Both sides in the debate over gun policy are indulging in stereotypes and name-calling, fueled by a distrust bred from previous culture war fights. As the NRA convention continues this weekend, are red and blue America really so far apart?
To proponents of stricter gun control, some of whom will protest outside the convention hall on Saturday, “common sense” proposals such as expanded background checks on gun buyers could immediately improve safety in a country where handguns are involved in about 30,000 deaths a year, two-thirds of them suicides.
But to many of America’s gun owners, some 70,000 of whom have also flocked to Houston, any measure of additional federal gun control is tantamount to a Trojan horse in a broader culture war – a way not only to suppress gun rights, but also to conduct a sneak attack on attitudes, viewpoints, and a lifestyle that they hold dear, all in the name of "gun safety."
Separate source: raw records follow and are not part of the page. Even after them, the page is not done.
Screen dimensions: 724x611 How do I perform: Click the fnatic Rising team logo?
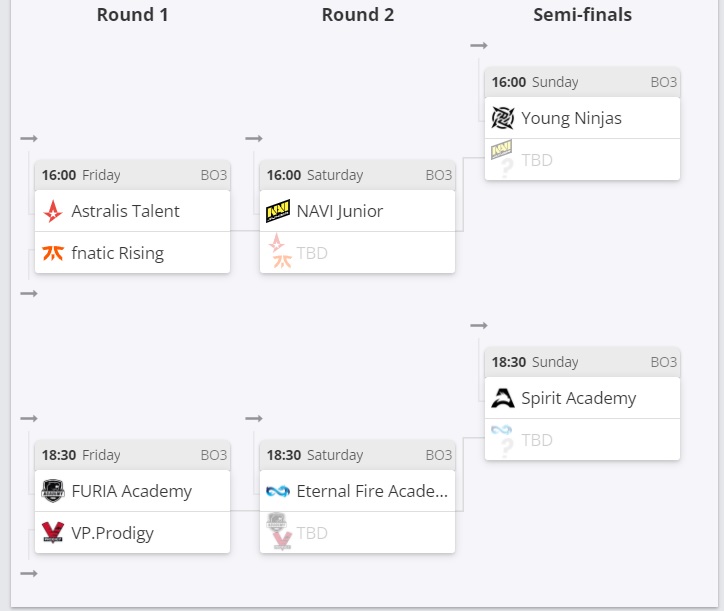pyautogui.click(x=53, y=253)
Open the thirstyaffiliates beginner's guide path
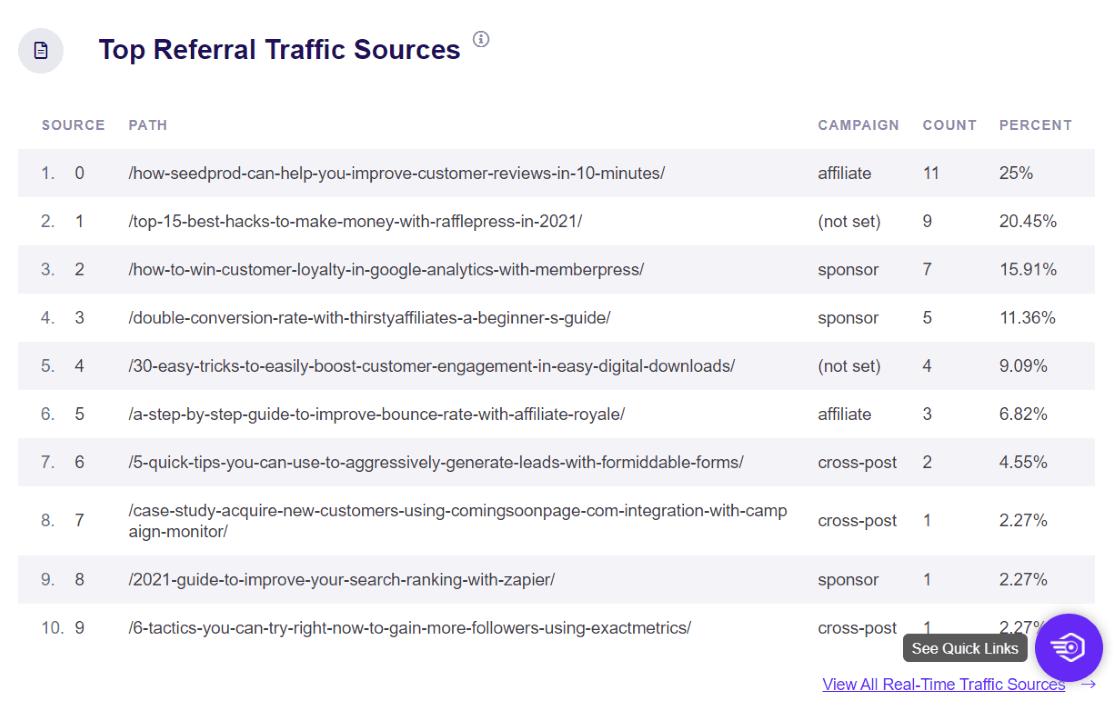 point(369,318)
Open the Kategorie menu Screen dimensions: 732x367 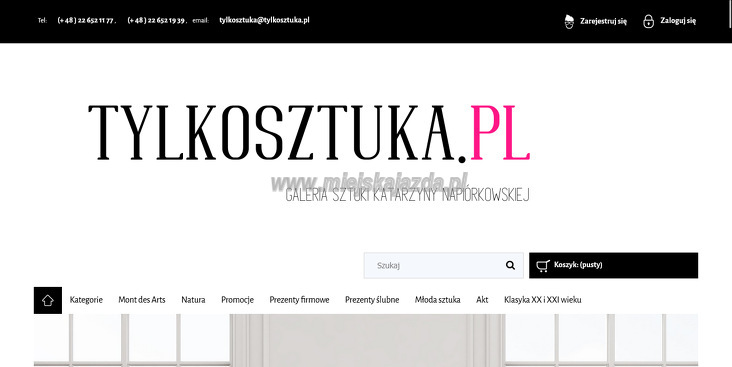click(x=86, y=300)

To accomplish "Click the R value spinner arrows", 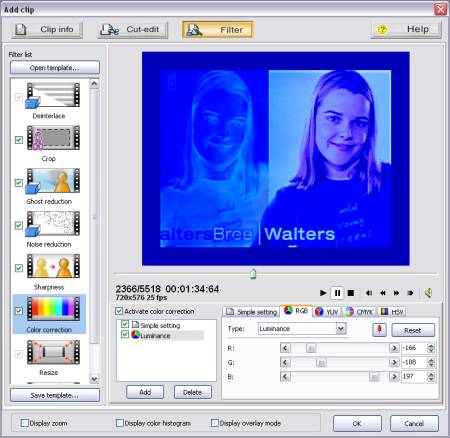I will tap(431, 348).
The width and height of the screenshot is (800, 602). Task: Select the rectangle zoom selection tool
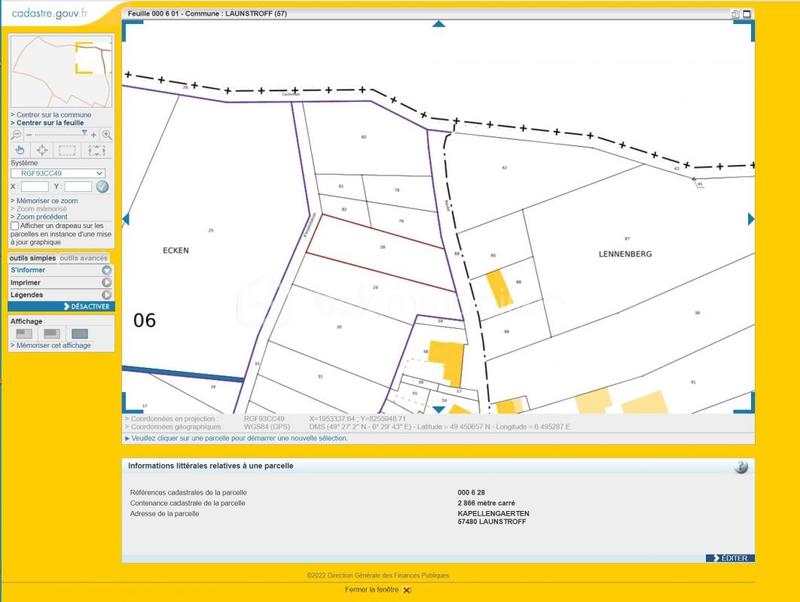66,149
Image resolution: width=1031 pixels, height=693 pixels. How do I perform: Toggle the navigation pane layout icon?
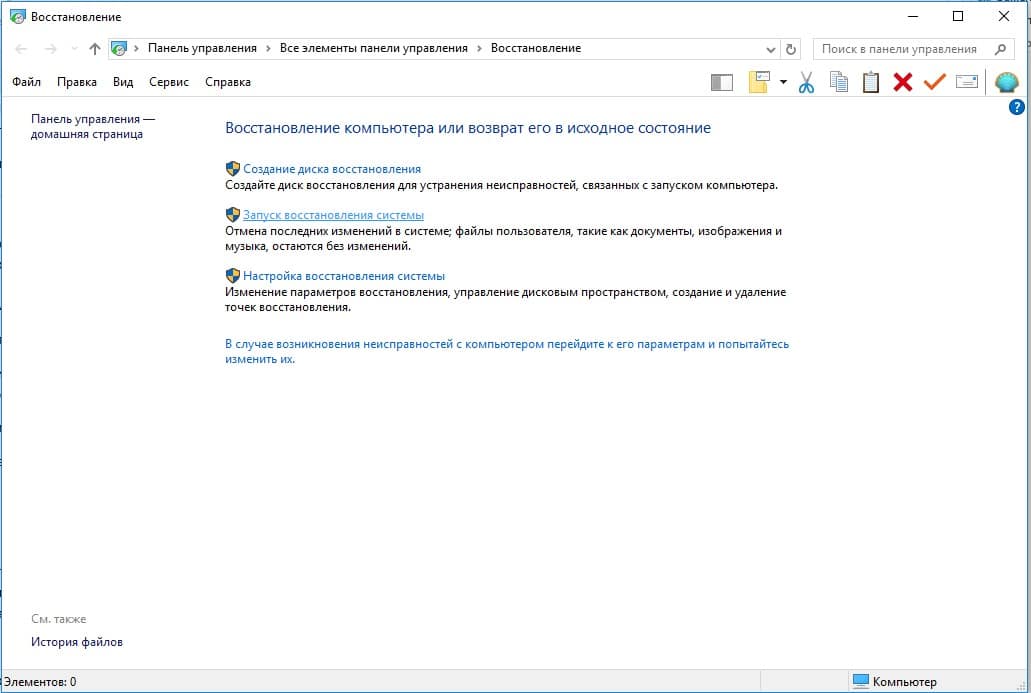721,83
That cultural divide seems only to be growing, as NRA members gather this weekend and as Vice President Joe Biden vowed Friday to try again on expanded background checks. Each side seems intent on playing up the indignity of the other's position – some indulging in name-calling and flame-throwing – perhaps with an eye to rousing their political allies ahead of the 2014 midterm elections, when control of Congress will be at stake. The upshot is a debate that intensifies regional splits and serves to exacerbate the red/blue political divide, say some analysts.